Ответное приглашение в ресторан «Скоте», приют почитателей рыбы, жареная камбала (в СССР ее, одноглазую шлюшку, глубоко презирали, а в Англии высоко ценили) под бутылку шабли — в те юные годы меня еще не развратили тонкие вина, но о шабли я уже был наслышан благодаря приверженности к нему Чехова Антона Павловича.
Рандеву стали ритуальными, не слишком плодотворными, но полезными и приятными для обеих высоких сторон. Однажды после очередного ланча Дик Кроссман неожиданно пригласил меня к себе домой (основная его резиденция была в городишке Бэнберри, в Лондоне находились апартаменты для работы).
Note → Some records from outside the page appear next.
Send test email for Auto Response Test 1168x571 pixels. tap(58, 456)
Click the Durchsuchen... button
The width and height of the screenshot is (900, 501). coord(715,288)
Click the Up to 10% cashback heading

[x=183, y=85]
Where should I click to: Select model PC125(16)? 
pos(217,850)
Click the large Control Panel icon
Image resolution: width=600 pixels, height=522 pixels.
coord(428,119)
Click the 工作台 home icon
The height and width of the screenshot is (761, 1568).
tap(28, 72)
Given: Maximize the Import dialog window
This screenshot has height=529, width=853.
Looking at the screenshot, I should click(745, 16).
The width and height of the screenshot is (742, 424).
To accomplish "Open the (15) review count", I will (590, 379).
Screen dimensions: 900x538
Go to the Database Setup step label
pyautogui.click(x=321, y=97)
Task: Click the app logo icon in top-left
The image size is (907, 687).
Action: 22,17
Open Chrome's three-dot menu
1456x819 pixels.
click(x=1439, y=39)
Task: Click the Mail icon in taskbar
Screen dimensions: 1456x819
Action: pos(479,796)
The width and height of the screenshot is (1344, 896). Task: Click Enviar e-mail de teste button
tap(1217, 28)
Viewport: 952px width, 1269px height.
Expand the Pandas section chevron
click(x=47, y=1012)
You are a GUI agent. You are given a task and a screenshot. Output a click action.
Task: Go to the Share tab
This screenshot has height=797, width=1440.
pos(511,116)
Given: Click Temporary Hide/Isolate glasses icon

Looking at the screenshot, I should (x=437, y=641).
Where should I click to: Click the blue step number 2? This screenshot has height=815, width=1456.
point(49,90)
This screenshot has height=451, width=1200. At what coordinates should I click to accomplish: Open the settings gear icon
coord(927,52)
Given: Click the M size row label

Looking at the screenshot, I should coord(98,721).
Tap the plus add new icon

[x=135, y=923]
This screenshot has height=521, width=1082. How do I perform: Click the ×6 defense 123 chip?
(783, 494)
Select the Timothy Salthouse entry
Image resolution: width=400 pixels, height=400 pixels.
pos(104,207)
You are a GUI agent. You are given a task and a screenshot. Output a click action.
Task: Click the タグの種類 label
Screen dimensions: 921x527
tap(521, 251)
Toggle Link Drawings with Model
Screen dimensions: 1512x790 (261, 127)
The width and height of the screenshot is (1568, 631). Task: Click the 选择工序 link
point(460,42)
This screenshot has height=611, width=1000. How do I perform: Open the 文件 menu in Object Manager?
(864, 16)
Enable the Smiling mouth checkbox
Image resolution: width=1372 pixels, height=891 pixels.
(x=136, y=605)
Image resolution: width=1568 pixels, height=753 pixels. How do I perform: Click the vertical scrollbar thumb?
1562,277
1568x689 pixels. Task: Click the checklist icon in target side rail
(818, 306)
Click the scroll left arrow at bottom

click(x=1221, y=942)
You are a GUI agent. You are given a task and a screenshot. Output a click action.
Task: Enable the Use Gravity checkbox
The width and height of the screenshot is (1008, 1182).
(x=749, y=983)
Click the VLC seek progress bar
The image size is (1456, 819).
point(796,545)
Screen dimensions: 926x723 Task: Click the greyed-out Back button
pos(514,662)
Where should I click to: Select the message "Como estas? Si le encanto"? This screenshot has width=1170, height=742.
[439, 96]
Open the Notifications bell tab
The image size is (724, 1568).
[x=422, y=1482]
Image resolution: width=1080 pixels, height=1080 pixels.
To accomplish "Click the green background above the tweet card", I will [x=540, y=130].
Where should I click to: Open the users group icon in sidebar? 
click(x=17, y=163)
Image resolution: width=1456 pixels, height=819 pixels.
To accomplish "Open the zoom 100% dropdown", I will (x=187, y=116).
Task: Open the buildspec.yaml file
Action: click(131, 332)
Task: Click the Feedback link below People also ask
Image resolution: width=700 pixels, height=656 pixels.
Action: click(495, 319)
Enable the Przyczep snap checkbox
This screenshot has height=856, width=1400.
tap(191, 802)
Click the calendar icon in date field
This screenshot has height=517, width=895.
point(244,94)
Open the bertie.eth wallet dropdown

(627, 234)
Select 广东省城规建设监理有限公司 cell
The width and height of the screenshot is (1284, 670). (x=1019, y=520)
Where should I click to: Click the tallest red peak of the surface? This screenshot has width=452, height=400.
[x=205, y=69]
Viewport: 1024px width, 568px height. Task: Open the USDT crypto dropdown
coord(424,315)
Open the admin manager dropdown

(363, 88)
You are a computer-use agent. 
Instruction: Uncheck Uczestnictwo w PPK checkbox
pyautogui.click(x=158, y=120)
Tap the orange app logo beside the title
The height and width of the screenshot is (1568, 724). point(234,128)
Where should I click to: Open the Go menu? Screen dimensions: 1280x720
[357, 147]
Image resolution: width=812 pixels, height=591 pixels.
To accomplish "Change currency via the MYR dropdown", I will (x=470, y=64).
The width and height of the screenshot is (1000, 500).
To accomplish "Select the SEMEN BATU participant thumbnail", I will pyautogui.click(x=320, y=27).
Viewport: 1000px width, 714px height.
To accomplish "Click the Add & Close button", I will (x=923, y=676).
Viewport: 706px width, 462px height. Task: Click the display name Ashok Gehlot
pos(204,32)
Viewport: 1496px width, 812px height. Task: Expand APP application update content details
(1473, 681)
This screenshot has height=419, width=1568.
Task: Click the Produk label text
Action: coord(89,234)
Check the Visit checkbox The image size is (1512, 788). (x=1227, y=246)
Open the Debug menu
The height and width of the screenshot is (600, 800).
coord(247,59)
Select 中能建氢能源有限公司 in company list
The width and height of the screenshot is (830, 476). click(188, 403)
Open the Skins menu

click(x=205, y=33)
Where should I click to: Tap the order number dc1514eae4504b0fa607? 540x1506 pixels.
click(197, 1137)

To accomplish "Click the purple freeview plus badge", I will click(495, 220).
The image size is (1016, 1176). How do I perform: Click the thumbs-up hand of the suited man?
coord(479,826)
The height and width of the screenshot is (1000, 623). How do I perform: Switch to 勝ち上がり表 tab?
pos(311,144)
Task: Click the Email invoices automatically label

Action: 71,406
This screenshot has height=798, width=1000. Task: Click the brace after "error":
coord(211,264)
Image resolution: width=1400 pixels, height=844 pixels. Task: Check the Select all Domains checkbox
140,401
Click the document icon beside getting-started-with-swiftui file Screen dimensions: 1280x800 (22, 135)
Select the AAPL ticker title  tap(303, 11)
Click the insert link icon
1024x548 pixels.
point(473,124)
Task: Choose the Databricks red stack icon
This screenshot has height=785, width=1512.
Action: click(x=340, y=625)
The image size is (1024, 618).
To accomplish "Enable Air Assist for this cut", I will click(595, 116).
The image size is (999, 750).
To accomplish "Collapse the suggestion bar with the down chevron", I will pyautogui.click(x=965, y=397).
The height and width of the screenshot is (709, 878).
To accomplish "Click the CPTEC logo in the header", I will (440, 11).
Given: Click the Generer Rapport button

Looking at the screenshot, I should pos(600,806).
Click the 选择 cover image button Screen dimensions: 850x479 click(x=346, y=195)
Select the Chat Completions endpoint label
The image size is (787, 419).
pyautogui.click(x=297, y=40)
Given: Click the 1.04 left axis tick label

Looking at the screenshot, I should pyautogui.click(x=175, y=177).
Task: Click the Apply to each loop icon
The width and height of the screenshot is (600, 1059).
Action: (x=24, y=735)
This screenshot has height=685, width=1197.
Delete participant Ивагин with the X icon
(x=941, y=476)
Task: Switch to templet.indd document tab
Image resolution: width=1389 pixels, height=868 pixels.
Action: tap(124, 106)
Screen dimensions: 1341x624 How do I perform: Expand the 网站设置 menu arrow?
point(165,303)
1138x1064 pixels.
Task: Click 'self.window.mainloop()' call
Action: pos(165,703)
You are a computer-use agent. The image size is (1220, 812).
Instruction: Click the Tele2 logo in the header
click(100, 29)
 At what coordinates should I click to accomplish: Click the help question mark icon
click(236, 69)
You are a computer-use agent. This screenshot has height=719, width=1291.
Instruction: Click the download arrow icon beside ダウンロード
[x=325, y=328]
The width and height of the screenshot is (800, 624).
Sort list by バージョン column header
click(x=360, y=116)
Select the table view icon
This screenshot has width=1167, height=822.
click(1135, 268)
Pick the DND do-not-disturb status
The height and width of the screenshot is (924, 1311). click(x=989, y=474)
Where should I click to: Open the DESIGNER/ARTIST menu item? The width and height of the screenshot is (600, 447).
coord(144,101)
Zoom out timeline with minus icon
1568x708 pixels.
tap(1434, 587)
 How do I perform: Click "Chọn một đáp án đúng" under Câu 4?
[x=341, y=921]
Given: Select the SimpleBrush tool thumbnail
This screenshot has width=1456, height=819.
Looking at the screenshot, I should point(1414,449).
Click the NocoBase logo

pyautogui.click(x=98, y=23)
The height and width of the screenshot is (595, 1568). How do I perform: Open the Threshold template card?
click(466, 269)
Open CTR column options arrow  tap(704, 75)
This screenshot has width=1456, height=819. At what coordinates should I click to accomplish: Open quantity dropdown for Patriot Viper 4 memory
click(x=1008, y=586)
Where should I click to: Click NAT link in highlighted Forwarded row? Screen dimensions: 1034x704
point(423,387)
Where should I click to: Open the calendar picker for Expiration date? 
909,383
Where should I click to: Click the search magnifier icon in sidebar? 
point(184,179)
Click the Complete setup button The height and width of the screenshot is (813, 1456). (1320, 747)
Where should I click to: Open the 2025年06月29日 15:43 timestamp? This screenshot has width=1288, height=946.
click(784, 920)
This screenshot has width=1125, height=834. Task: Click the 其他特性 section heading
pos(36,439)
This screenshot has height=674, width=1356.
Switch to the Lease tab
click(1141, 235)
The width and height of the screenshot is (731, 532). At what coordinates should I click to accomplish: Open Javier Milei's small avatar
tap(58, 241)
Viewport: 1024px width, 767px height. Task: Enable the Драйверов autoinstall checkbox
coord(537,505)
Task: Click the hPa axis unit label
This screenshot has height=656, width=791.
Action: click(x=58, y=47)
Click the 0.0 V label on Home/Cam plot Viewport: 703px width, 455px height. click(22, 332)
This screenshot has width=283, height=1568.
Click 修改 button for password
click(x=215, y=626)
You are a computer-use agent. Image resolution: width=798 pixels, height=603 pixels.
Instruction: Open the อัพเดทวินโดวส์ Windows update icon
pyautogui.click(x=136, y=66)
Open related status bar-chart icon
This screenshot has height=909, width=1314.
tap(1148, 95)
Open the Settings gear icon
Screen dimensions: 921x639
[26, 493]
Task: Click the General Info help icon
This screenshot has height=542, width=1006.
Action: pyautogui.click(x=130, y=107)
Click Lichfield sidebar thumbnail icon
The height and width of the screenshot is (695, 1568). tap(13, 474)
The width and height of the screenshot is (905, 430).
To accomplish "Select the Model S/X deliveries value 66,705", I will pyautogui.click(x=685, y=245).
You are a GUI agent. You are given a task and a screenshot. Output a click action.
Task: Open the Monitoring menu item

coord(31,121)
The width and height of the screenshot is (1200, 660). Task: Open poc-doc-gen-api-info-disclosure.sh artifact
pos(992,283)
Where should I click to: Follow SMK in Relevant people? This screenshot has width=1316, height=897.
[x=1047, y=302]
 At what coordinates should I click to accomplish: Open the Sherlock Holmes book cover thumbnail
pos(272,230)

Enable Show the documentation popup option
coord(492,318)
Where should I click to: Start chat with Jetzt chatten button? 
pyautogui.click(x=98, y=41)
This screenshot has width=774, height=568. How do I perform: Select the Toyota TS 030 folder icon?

Обстановка в квартире укрепила меня в мысли, что талантливые люди в Англии и везде имеют сходные склонности создавать свой индивидуальный стиль, то бишь не набивать дом сверкающими белыми комодами, кроватями из красного дерева, пригодными для плац-парада, хрустальными горками, забитыми саксонскими и веджвудскими сервизами, и прочим богатством. Нет, талантливые медленно и любовно заполняют свою обитель тем, на что неприхотливо падал глаз в течение жизни: старый секретер, дагерротипы в рамках прошлого века, потертые, но весьма симпатичные подушки на кривоватом кожаном диване, ампирные канделябры, неожиданные кружева на китайском столике и, конечно, необъятные полки с книгами! Атмосфера не создавалась нарочито, словно по последнему журналу о домоустройстве, а тихо и незаметно, — так прорастает трава на прославленных газонах.
И Кроссмана задел коммунизм. Он рассказывал мне, как в разгар сталинских репрессий 30-х годов его возлюбленная — британская коммунистка — умоляла его уехать вместе с ней в коммунистический рай — Советскую Россию, и только здравый смысл удержал его от этого.
— Естественно, она исчезла навсегда, видимо, отправили в лагерь или расстреляли по подозрению в шпионаже… — заметил он грустно. — А ведь было время, когда я хотел вступить в компартию. Как писал Игнацио Силоне: «В конце концов в мире останутся лишь коммунисты и бывшие коммунисты» (Силоне зрел в корень: именно так и получилось в пореформенной России).
Иногда я с ужасом ловил себя на том, что согласен с его социал-демократическими ересями. Но одно дело, когда критика СССР исходила из уст врагов марксизма и коммунизма, вроде зловредных тори, верных слуг капитала, другое дело — суждения человека, самого прошедшего через печальные круги иллюзий и разочарований и отвергшего бога, на которого молился.
Однажды он принес на встречу четыре маленькие книжки сказок Беатрисы Поттер — в Англии она как у нас Корней Чуковский.
— Это для вашего сына. Книги моего детства.